Page 3 of 3
Those of us who escaped this hurricane unscathed are lucky. Descriptions of areas like Breezy Point and the Rockaways and parts of Staten Island are frequently full of the term "war zone," which is something that I don't think should ever be used thoughtlessly—this isn't Syria, after all—but is apt in the way that just as war creates senseless casualties, so too did this hurricane. The trauma of seeing your house destroyed, your life reduced to splinters and cinders, is something that I still can't comprehend. But I think it's important to try. It is essential that those of us who were lucky enough to get passed over do not forget to help those who were hit full on. We can not allow ourselves to let this story end once subway service is restored or once our favorite restaurants are back in action. This story is not about those of us who were lucky. This story is about the people who need to rebuild. And it is inhumane to write the ending for them when their stories are far from over.
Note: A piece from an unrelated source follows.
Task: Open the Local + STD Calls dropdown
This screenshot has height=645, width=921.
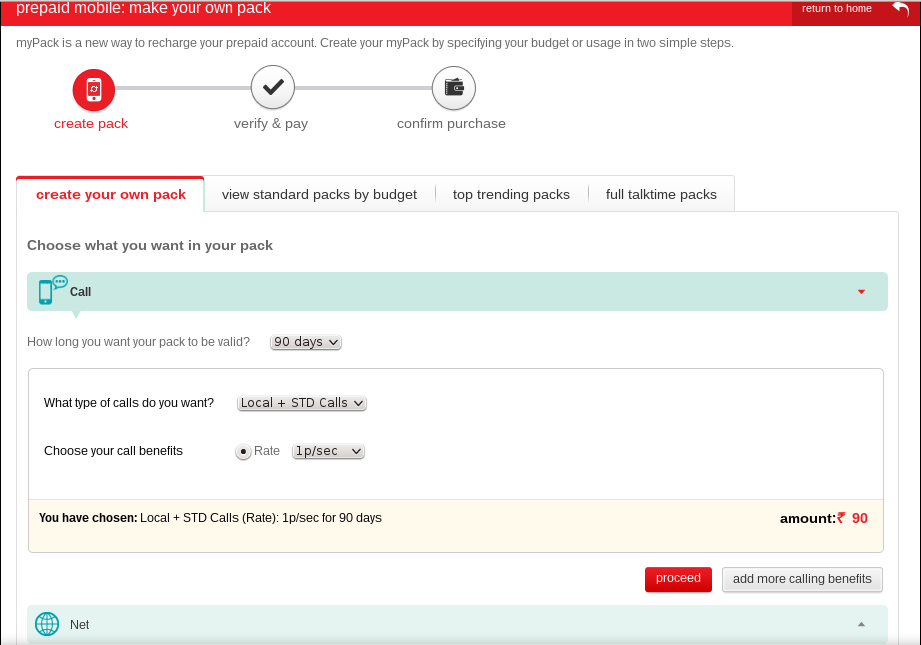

It is a normal response to shy away from the misfortune of others. We think it's contagious. New York is a city where, just in order to survive, you are encouraged to be ruthless. But this is not a time for that. This is not a time for what volunteers at the Park Slope Armory—which, again, is usually a YMCA—are saying happens all the time. Apparently, Park Slopers with gym memberships are arriving in droves, not to volunteer, but to see if there's a way they can "cancel their memberships while the gym is occupied."
We are better than this. We have to be better than this. In order to really recover, and to repair what maybe needed to be fixed even before the storm, we have to be better than the people who can look across a room of refugees and ask about pro-rating their gym memberships.